Friday, May 27, 2011

Indians

  I got up at 5:30, propelled by an abnormal motivation to take a morning run. I nearly stepped on a dead frog which would have been especially gross considering I went barefoot. Other than the bit of roadkill and aching feet, it was a great way to start the day. I left for school by 8:30 feeling invigorated. It seems that the feeling wasn't meant to last. It is now 9:00 and cranial rigormortis has already set in. There are classes for Monday yet unprepared, but I can't bring myself to concentrate on anything more complicated than the shit under my nails. This is what happens when I have no lessons to teach. I space out until the 5th period bell and try not to inflict physical harm upon the teacher who slurps tea like an ardvark with lockjaw. On days like today I generally give up trying to look even marginally busy after an hour or so. I think it is apparent to everyone that I am really just loitering... which upsets me on an infinitesimally small scale.

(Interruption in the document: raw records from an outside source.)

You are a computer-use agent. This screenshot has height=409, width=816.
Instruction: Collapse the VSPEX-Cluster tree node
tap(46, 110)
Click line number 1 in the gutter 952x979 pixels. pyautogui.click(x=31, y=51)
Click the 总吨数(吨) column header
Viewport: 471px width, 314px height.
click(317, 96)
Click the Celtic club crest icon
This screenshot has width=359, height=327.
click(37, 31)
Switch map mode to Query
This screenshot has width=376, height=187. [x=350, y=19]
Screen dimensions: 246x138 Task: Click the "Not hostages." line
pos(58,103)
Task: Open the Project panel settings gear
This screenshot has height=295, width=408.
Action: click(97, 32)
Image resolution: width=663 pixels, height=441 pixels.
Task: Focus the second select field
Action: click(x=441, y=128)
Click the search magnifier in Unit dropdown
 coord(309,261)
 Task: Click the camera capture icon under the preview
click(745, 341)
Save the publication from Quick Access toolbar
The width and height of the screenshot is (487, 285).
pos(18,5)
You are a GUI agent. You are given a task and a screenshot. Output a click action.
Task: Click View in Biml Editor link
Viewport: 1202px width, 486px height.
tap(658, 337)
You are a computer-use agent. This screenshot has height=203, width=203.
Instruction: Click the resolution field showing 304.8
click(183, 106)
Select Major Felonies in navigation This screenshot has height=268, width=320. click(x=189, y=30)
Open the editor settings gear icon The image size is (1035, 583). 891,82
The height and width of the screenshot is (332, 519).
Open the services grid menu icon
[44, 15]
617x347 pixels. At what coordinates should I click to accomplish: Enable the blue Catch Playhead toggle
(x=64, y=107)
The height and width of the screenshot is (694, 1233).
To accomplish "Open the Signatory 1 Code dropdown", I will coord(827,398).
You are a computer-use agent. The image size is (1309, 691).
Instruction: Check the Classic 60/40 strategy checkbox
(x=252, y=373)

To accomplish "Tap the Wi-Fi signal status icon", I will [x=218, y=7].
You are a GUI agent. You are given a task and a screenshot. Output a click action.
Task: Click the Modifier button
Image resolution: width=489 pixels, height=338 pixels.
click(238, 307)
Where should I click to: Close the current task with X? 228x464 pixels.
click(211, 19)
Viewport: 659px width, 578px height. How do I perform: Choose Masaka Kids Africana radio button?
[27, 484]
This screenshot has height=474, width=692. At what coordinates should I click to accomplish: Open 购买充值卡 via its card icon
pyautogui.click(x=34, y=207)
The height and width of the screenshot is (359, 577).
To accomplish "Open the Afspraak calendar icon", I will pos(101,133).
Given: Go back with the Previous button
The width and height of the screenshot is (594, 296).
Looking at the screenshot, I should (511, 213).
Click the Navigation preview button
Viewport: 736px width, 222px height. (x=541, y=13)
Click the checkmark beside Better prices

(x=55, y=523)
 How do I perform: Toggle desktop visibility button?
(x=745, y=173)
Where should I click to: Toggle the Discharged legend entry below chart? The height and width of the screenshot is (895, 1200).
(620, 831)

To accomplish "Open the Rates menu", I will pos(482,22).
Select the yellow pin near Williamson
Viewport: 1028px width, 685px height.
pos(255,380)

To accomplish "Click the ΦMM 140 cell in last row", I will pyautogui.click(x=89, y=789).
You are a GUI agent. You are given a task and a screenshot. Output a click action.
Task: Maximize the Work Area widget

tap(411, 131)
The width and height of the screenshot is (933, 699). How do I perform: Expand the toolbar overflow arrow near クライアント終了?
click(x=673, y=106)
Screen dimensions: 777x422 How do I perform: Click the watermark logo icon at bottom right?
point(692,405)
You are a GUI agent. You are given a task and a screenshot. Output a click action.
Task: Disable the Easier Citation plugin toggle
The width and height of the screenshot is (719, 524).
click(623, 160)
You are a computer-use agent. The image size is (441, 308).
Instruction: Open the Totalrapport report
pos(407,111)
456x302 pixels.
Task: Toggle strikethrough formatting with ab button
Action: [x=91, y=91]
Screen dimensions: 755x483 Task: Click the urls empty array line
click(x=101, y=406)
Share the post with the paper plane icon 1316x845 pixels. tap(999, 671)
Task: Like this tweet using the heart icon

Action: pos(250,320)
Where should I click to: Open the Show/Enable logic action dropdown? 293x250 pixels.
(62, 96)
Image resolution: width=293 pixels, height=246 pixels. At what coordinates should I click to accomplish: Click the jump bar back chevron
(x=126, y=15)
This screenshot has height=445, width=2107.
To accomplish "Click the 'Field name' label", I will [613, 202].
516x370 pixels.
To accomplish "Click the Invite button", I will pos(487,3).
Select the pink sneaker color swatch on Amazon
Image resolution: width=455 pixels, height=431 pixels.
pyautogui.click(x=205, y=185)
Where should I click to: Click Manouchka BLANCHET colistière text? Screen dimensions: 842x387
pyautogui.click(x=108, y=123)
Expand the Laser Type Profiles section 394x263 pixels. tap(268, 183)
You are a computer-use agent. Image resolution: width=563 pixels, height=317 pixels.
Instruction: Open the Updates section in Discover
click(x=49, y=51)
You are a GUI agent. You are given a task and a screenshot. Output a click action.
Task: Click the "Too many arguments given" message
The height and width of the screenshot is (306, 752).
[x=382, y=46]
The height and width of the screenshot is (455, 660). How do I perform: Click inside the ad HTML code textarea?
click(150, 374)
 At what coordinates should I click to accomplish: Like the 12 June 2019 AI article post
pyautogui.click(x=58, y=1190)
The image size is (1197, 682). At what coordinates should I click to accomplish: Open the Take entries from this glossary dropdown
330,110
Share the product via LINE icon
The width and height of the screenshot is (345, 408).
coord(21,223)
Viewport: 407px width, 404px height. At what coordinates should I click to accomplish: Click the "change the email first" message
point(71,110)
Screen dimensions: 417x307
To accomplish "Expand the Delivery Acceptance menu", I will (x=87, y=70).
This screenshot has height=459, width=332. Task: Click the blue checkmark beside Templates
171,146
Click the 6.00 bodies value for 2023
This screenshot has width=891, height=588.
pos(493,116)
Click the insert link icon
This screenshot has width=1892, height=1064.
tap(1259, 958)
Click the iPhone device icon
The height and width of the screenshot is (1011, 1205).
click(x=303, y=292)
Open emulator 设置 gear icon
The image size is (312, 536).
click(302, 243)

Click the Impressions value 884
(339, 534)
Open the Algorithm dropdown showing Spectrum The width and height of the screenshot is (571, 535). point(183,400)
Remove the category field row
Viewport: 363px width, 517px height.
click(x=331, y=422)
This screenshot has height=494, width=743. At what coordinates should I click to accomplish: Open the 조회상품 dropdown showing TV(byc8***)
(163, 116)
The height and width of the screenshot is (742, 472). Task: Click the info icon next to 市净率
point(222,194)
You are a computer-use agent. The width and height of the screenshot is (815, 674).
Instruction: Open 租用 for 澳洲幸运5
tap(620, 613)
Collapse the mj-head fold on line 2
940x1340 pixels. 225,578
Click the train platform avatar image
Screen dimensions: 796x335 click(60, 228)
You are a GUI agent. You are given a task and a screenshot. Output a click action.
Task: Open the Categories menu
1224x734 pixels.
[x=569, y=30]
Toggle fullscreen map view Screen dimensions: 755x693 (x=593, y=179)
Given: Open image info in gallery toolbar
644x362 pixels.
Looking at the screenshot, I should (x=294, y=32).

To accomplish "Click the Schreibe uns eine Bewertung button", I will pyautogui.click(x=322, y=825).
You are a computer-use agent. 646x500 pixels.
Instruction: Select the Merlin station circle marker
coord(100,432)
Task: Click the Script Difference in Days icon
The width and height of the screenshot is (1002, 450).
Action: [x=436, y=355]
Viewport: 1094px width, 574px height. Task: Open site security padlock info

During my nice leisurely breakfast I was able to catch up on a few scenes from a movie I've been watching called “Dreamkeeper”. It's about a Lakota kid and his grandfather who are on their way to an all nations pow-wow. Along the way, the grandfather passes on the Indian stories he grew up with. Where the acting/plot/budget may have been stretched thin, the stories were pretty interesting. My favorite was one about a kid called Thunder Boy, whose mother fell in love with a thunder god. Before she returned to earth to give birth, the Sky Mother told her that Thunder Boy would be taken away if anyone ever hit him. The kid's grandma didn't believe a word of it, though. She was convinced his mom was just a big booty ho who wandered off during a storm and got knocked up. So that wily old bitch didn't think twice about hitting Thunder Boy with some corn and he got sent back to the clouds. The end. I'm on the last scene of the movie, which I guess I'll have to finish when I get home.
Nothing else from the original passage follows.